Study to Compare the Pharmacokinetics, Pharmacodynamics, Safety, Tolerability, and Immunogenicity of Biosimilar Denosumab With Prolia® in Healthy Adult Male Volunteers

A Randomized, Double-blind, Three-arm, Parallel-group, Single-dose Study to Compare the Pharmacokinetics, Pharmacodynamics, Safety, Tolerability, and Immunogenicity of Denosumab (ENZ215, EU-sourced Prolia®, and US-sourced Prolia®) in Healthy Adult Male Volunteers

This is a randomized, double-blind, three-arm, parallel-group, single-dose study to demonstrate bioequivalence of ENZ215 and EU- and US-sourced Prolia after a single 60-mg dose administered subcutaneously in healthy adult male volunteers.

Study Overview

• Status: Completed
• Conditions: Healthy Male Subjects
• Intervention / Treatment: Biological: ENZ215; Biological: EU Sourced Prolia; Biological: US Sourced Prolia

Detailed Description

Approximately 207 subjects will be enrolled into 3 groups (69 in each group) in parallel. The subjects may be enrolled in multiple groups at the site. All eligible subjects will be assigned to one of the three treatment groups in 1:1:1 ratio i.e. ENZ215 or US-sourced Prolia® or EU-sourced Prolia® to enter into the study period of 39 weeks. The study duration will be approximately 16 months (i.e. 6 months of recruitment period, 4 weeks of screening period and approximately 39 weeks (270 days) of study period).

Each subject will be required to visit the site for a total of 20 visits: visit 1 - screening visit, visit 2 - day 0 to day 2, visit 3 - day 3, visit 4 - day 4, visit 5 - day 5, visit 6 - day 6, visit 7 - day 8, visit 8 - day 10, visit 9 - day 12, visit 10 - day 16, visit 11 - day 21, visit 12 - day 28 (week 4), visit 13 - day 42 (week 6), visit 14 - day 63 (week 9), visit 15 - day 90 (week 13), visit 16 - day 119 (week 17), visit 17 - day 147 (week 21), visit 18 - day 180 (week 26), visit 19 day - 224 (week 32), and visit 20 - day 270 (week 39). A window period of ±1 day is allowed for visit 12 (day 28), window period of ±3 days are allowed from day 42 (week 6) to day 180 (week 26), A window period of ±5 days are allowed from day 224 (week 32) to day 270 (week 39).
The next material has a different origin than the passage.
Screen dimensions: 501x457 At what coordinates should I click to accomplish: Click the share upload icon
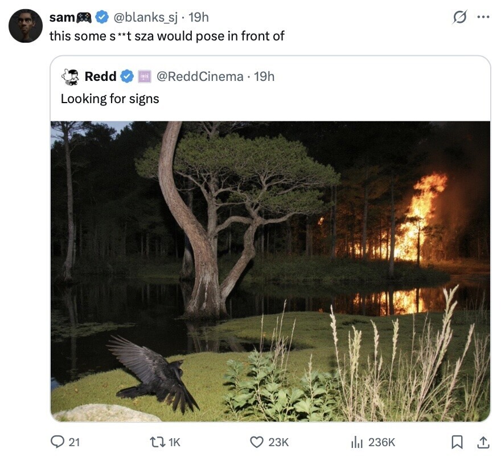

End of Study Assessment will be performed on day 270 (week 39) or at the time of early discontinuation of the subject.

• Study Type: Interventional
• Enrollment (Actual): 207
• Phase: Phase 1

Contacts and Locations

Study Locations

• Bulgaria
  • Sofia City Province
    • Sofia, Sofia City Province, Bulgaria, 1000
      • MC Comac Medical
• Poland
  • Warsaw, Poland, 02-172
    • MTZ Clinical Research powered by Pratia, Pratia S.A

Participation Criteria

Eligibility Criteria

• Ages Eligible for Study: 28 years to 55 years (Adult)
• Accepts Healthy Volunteers: Yes

Description

INCLUSION CRITERIA

The subjects will be included in the study based on the following criteria:

1. Able to understand and give written, voluntary informed consent for the study
2. Healthy adult male volunteers between 28 to 55 years of age (both inclusive)
3. Body Mass Index (BMI) ≥ 18.50 and ≤ 30.00 kg/m2 at the time of screening
4. Medically healthy with no clinically significant medical history, vital signs, physical examination, and laboratory profiles
5. Normal or clinically acceptable 12-lead electrocardiogram, QT interval corrected for heart rate (QTc interval)* ≤ 450 msec at the time of screening
6. Subjects with negative alcohol test (breath analyzer or any suitable test) at the time of screening and admission (pre-dose)
7. Male subjects with female partners who agree to use effective contraception during study#
8. Male subjects who agree not to donate sperm during study
9. Willing and able to comply with the protocol requirements

10. Willing for multiple sampling and admission at the phase 1 study site day before dosing.

    • Note: QTc interval will be calculated using the Bazette and Fridericia formula.

      • Effective contraception: A non-vasectomised Male volunteers with female partners of child bearing potential should use dual method of contraception i.e. condom with spermicide method of contraception.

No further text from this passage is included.